For context, when you received the initial root CA rotation error (403 on the call to https://<redacted>/v1/<redacted>/root/sign-self-issued), what triggered this attempted rotation? Did you do anything to trigger a root CA change (e.g., change of CA provider)? My understanding is that Consul does not attempt to renew/rotate the root CA based on approach to root expiration (which is something we should make really clear in the docs).

However, this endpoint:

  1. Is not documented in the sample policy for this provider flow link
  2. Requires sudo privileges in Vault to access (link), which seems to void the use case of providing read only access to the root PKI engine

On item 1, I agree that if the documentation is missing a Vault permission needed to enable root rotation to work, we need to correct the documentation. The context questions above will help me better under what actually triggered the attempted root rotation.
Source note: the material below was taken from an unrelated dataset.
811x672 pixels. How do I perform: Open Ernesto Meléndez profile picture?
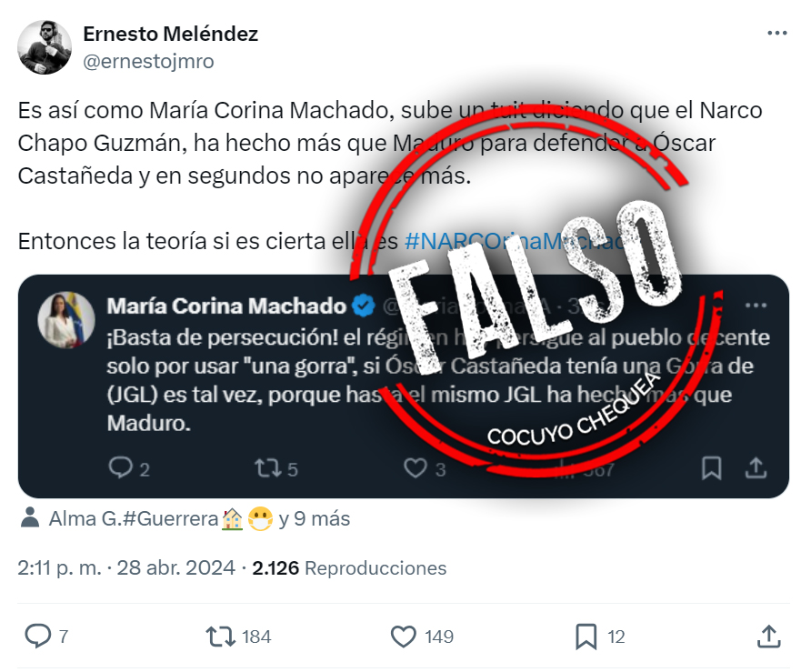coord(45,47)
On item 2, Consul would just need sudo+update privileges on that single endpoint. Do you still feel that voids the use case of read-only access to the root PKI engine? We'd need to investigate more to understand whether there are any alternatives that would still enable some form of root rotation.

@bazaah
Copy link
Author

bazaah commented Nov 16, 2022

Hi @jkirschner-hashicorp,

It definitely wasn't an intentional rotation, though I can see how it might have been accidental. I no longer have access to the cluster (previous job), but IRRC there was a Vault agent responsible for rotating the credential Consul uses, via calls to the http version of consul connect ca set-config .... The only thing that would have changed per request was the token though. Maybe that would be enough to trigger rotation?

On point 2:

I'm not sure. On the one hand, signing intermediates is already a pretty dangerous privilege; however signing arbitrary CA certs does feel like an escalation, though I'm not enough of a PKI whiz to understand if this feeling pans out or not.

From a usability perspective, it would be a lot harder to get signoff on giving out a sudo privilege, but maybe that's just an org problem.

@jkirschner-hashicorp
Copy link
Contributor

The only thing that would have changed per request was the token though. Maybe that would be enough to trigger rotation?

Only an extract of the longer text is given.